The chart below shows the average trend strength of U.S. interest rates (both long and short maturities, from futures) compared to an average of European, British, Canadian, Australian, and Japanese rates. After seeing the price patterns, it should not be a surprise that the trends also track very closely, turning up and down at the same time and gaining and losing strength together.

Data source: CSI

The green line, representing the trend strength of U.S. rates, shows that prices have recently been dropping (yields rising). But instead of overall yields falling in the Eurozone because of pending quantitative easing, both markets show downward price trends (rising yields). We can attribute that to expectations rather than actual events. Trends have been up for months in anticipation of European easing and U.S. rates have followed.

Equity Index

What do equity index markets tell us? We would expect counties with the value of their currencies declining to have improved trade and overall better corporate profits (especially international companies). On the other hand, the U.S. should see a drop in exports due to a stronger dollar. Money should flow out of Europe and out of their equity markets into the U.S. Has that happened?

In fact, the chart shows us that both U.S. and other world markets (7 European, 4 Asian, Canada, and South Africa) have been doing well. That is, they all maintain a fairly good upward trend in equity index prices. It appears as though globalization has been achieved in the world's major economies.

Data source: CSI

What Does This Mean for the USD?

The Dollar Index trend strength (shown below inverted so that a stronger dollar is a lower move, the same as currency futures), started its uptrend in June 2014, increased in strength quickly, then remained strong until the beginning of May. It's now weakening and sits at neutral (zero on the chart).

Data source: CSI

This weakening corresponds to the recent trend towards higher yields.
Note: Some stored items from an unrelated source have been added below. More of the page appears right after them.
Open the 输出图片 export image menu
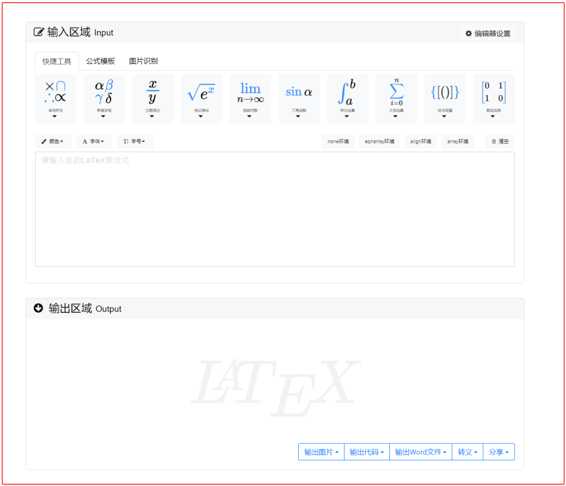The height and width of the screenshot is (486, 566). click(x=321, y=452)
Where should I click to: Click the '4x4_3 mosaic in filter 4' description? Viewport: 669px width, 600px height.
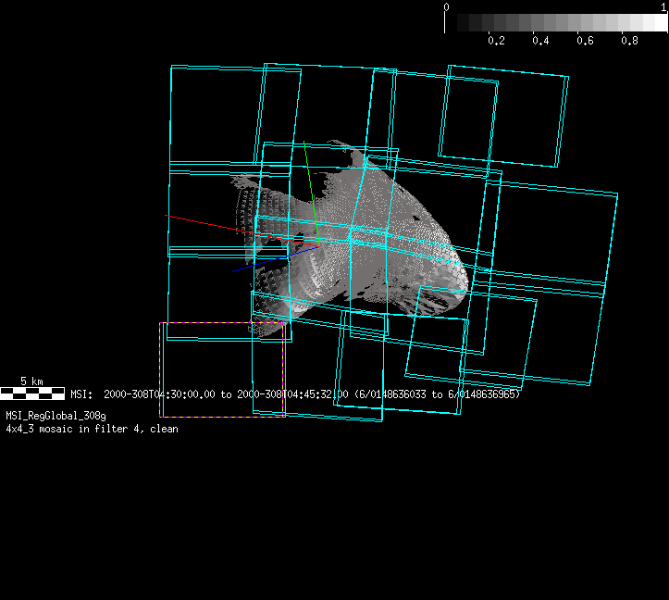pyautogui.click(x=92, y=429)
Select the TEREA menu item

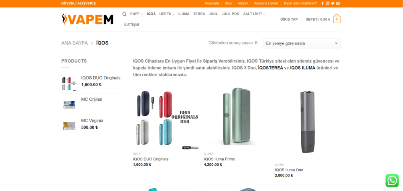tap(199, 14)
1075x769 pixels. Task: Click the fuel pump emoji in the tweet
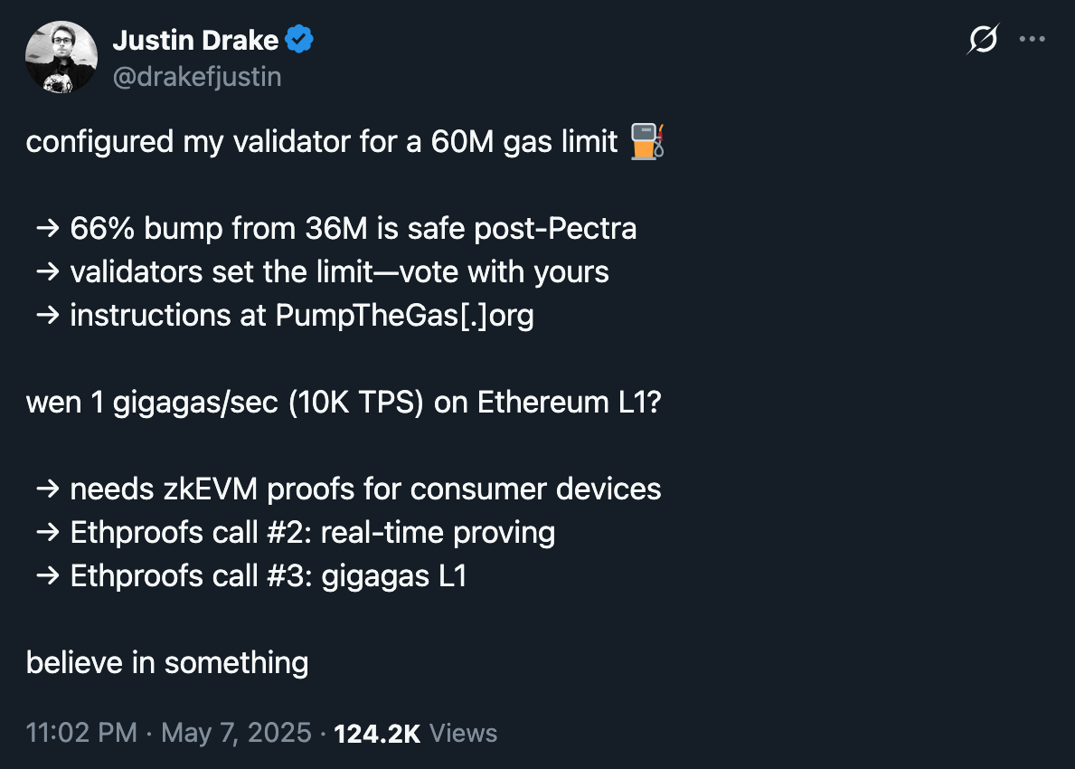[646, 141]
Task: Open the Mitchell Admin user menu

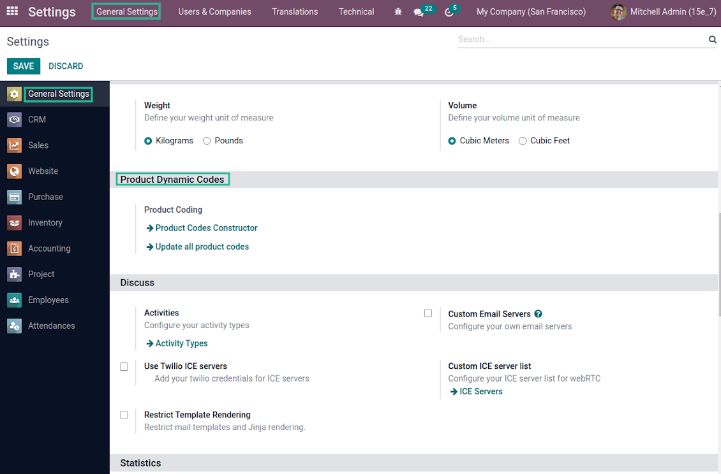Action: coord(662,12)
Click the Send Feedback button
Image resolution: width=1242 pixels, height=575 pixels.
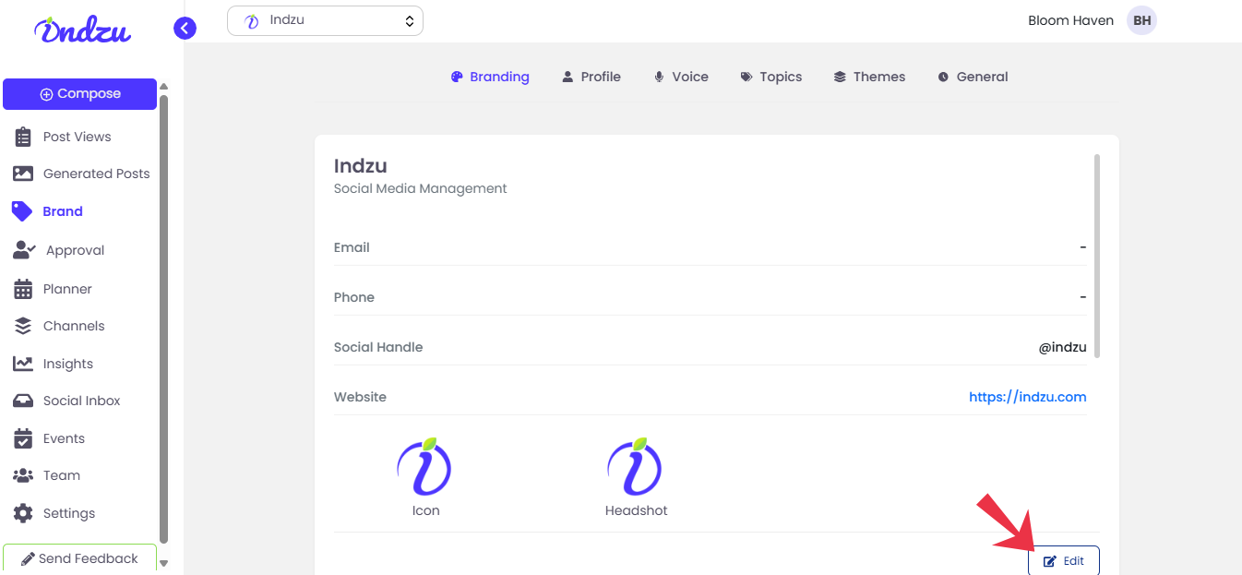click(79, 558)
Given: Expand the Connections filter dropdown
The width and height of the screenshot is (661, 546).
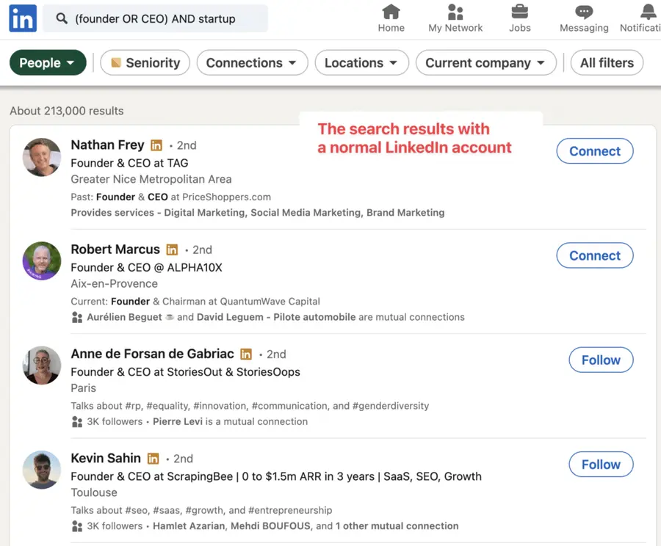Looking at the screenshot, I should [252, 63].
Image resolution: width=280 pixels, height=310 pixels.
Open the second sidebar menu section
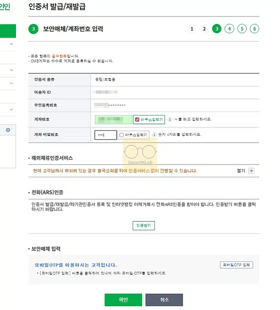[x=11, y=70]
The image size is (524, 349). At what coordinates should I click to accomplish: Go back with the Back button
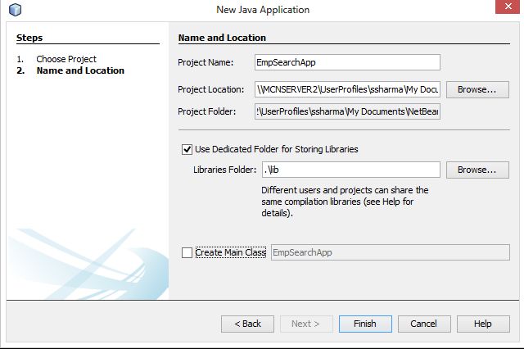247,324

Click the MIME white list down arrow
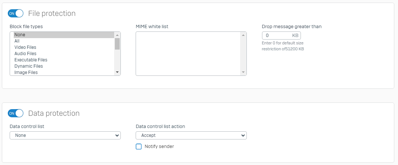click(x=243, y=72)
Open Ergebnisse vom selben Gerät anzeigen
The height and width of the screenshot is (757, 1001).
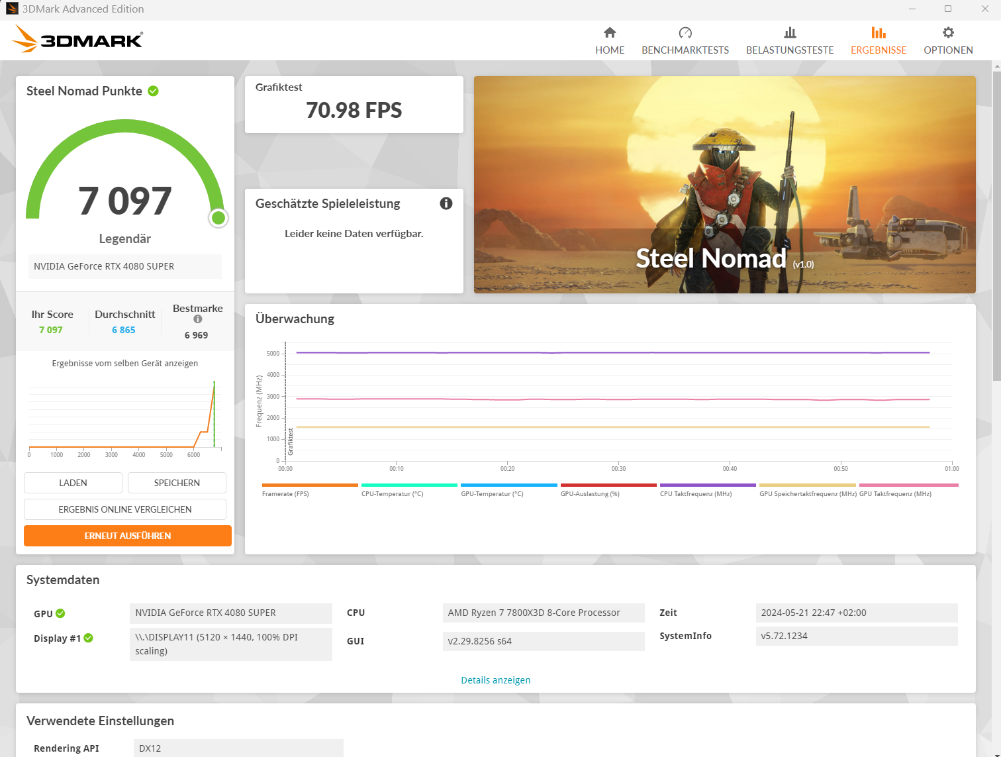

But where the Eurobund declined a larger percentage than the U.S. 10-year note, it is also rising faster. This is all contrary to our idea that Quantitative Easing in Europe should weaken the euro. Our conclusion is that markets move on anticipation and future rate changes are already priced in.

Given that we have already seen a turn in the trend of the dollar, why would it continue?

  1. The European economy (as seen by the equity market, not individual employment) is doing well and Quantitative Easing should give it more of a boost.
  2. Investors expect improvements in Europe and will move money to take advantage of investing in European markets. That will increase the value of the euro against the dollar.
  3. The U.S. Fed would not want to raise rates if it means a much stronger dollar. That could have a serious, negative effect on U.S. exports. It would be best if the Fed waits for a strengthening of the euro, so that raising rates would not cause a new high in the dollar.

Our target for the euro is between 1.15 and 1.20, not above 1.20 until Europe regains full health. We then expect the Fed to raise rates and drive the value down again to 1.10. We think new highs in the dollar are unlikely and undesirable for the U.S. economy.

Disclosure: The author has no positions in any stocks mentioned, and no plans to initiate any positions within the next 72 hours.

The author wrote this article themselves, and it expresses their own opinions. The author is not receiving compensation for it (other than from Seeking Alpha). The author has no business relationship with any company whose stock is mentioned in this article.